Right, I also noticed eval-expression-print-format's docstring refers to
`prin1' which seems to be wrong.
(defcustom eval-expression-print-maximum-character 127
"The largest integer that will be displayed as a character.
-This affects printing by `eval-expression-print-format'."
+This affects printing by `eval-expression' (via
+`eval-expression-print-format')."
:group 'lisp
:type 'integer
:version "26.1")
(defun eval-expression-print-format (value)
"If VALUE in an integer, return a specially formatted string.
This string will typically look like \" (#o1, #x1, ?\\C-a)\".
If VALUE is not an integer, nil is returned.
-This function is used by functions like `prin1' that display the
-result of expression evaluation."
+This function is used by commands like `eval-expression' that
+display the result of expression evaluation."
>> +(octal, hexadecimal, and character if
>> +@code{eval-expression-print-maximum-character} allows it).
>
> Please add a "see below" here, as the description of the variable is
> several dozens of lines farther.
Right. Is it okay to have nested parentheses?
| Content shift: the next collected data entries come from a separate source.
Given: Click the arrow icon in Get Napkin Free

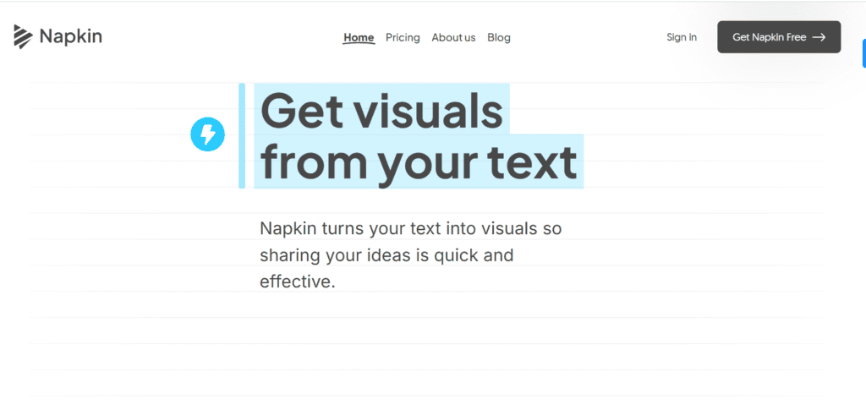Looking at the screenshot, I should 818,37.
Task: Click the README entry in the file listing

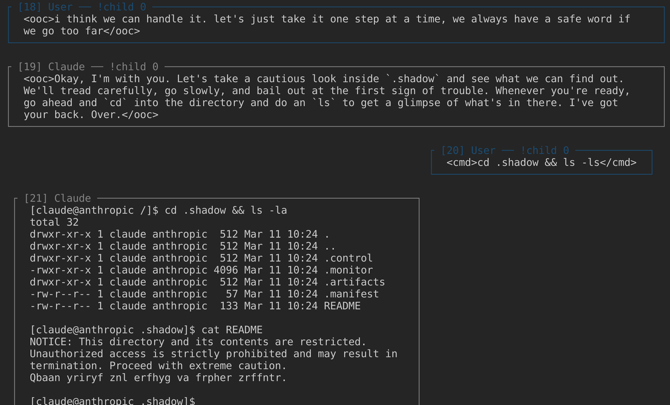Action: point(342,306)
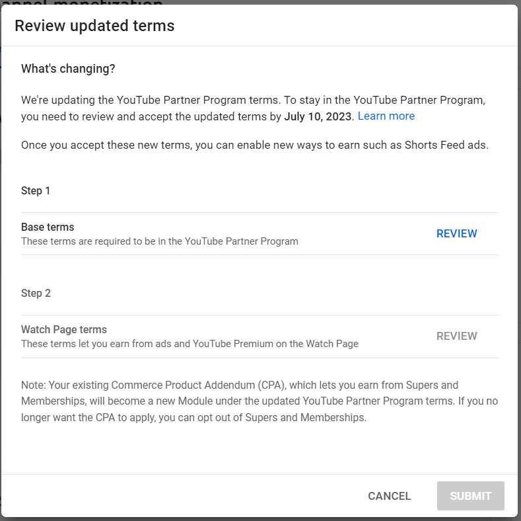Select the Step 1 label
Screen dimensions: 521x521
tap(36, 190)
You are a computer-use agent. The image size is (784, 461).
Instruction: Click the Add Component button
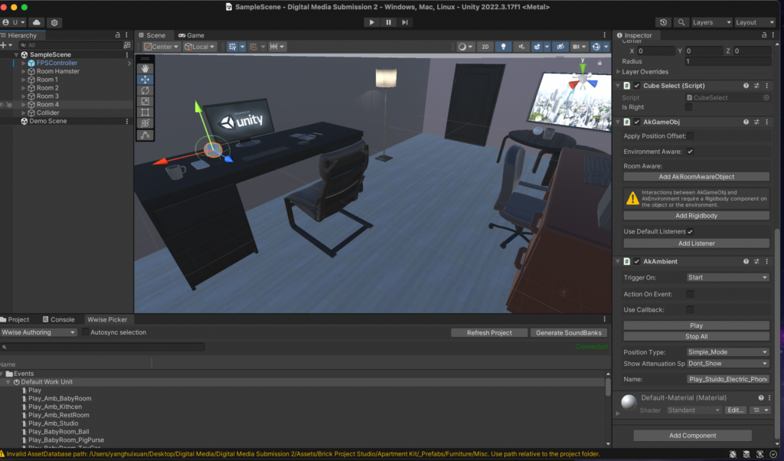pyautogui.click(x=692, y=436)
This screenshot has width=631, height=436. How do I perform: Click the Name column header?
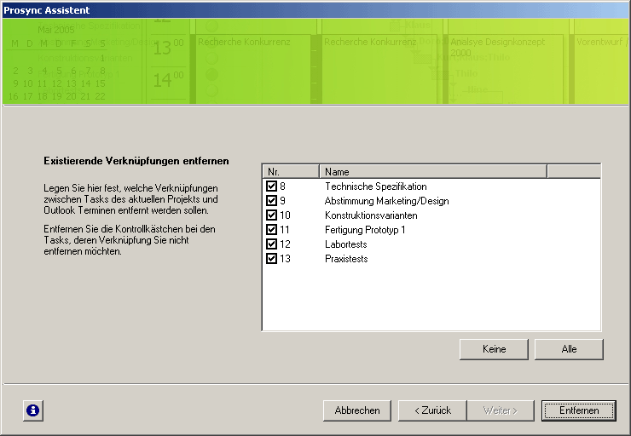432,171
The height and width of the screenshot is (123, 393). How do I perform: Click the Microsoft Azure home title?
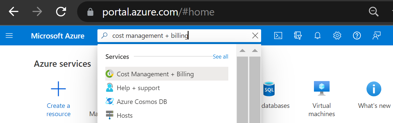pyautogui.click(x=58, y=36)
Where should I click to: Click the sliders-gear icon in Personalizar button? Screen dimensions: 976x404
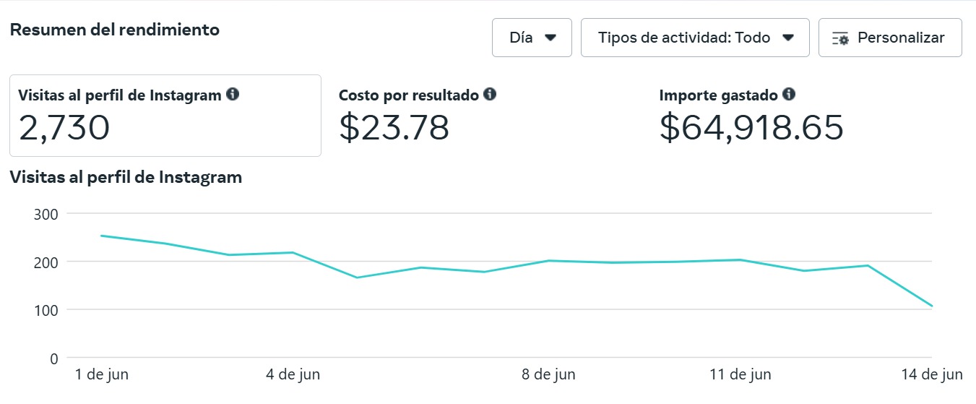840,38
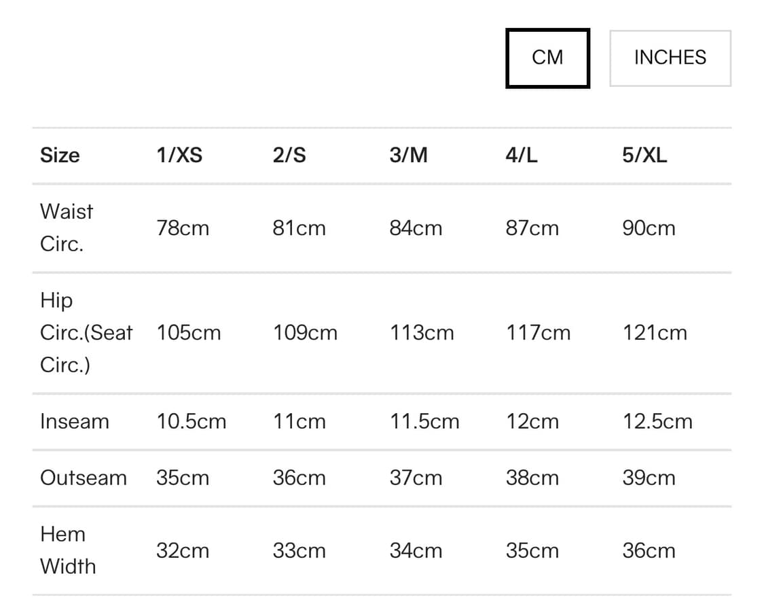Click the 78cm waist value
The image size is (764, 606).
click(183, 228)
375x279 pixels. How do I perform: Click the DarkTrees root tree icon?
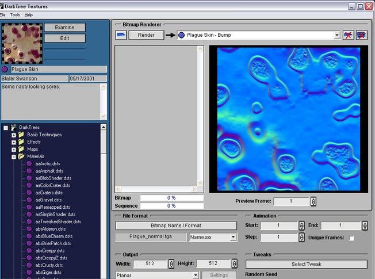[x=14, y=127]
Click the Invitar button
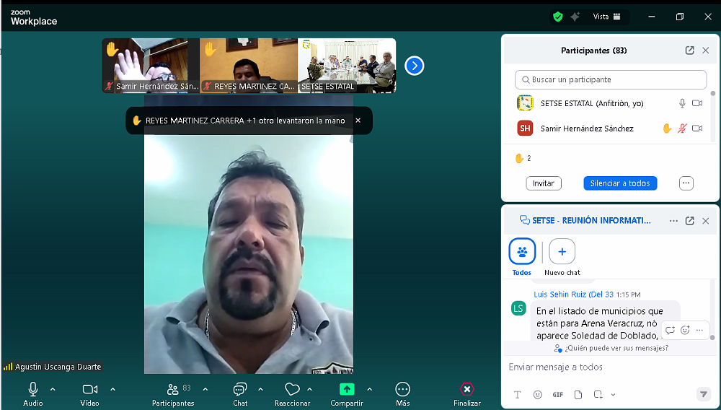This screenshot has width=721, height=410. click(x=543, y=183)
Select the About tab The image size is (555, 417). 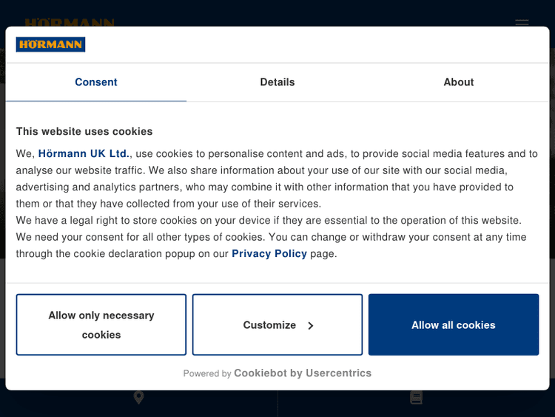(458, 82)
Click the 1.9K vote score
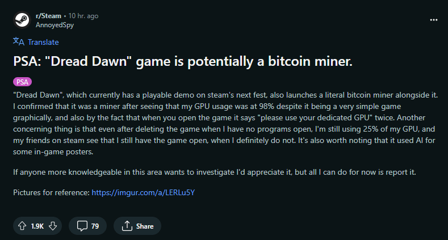 [37, 226]
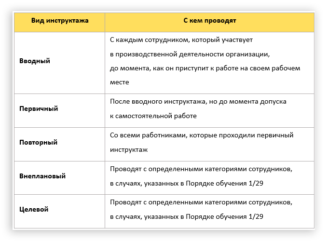Select the "Целевой" row label cell

click(x=34, y=210)
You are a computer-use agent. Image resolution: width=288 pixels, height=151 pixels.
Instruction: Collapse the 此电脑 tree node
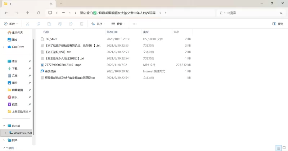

I use this quite often
when I write emails and such, but I have the idea it might be frowned
upon in more formal contexts.
+@code{eval-expression-print-maximum-character} (see below) allows it).
>
> This is too terse, IMO; please state explicitly that values larger
> than this will not be displayed as characters.
Yeah, I have a tendency to be overly terse.
+@code{eval-expression-print-maximum-character} prevents integers which
+are larger than it from being displayed as characters.
[v3-0002-Limit-integers-printed-as-characters-Bug-16828.patch (text/plain, attachment)]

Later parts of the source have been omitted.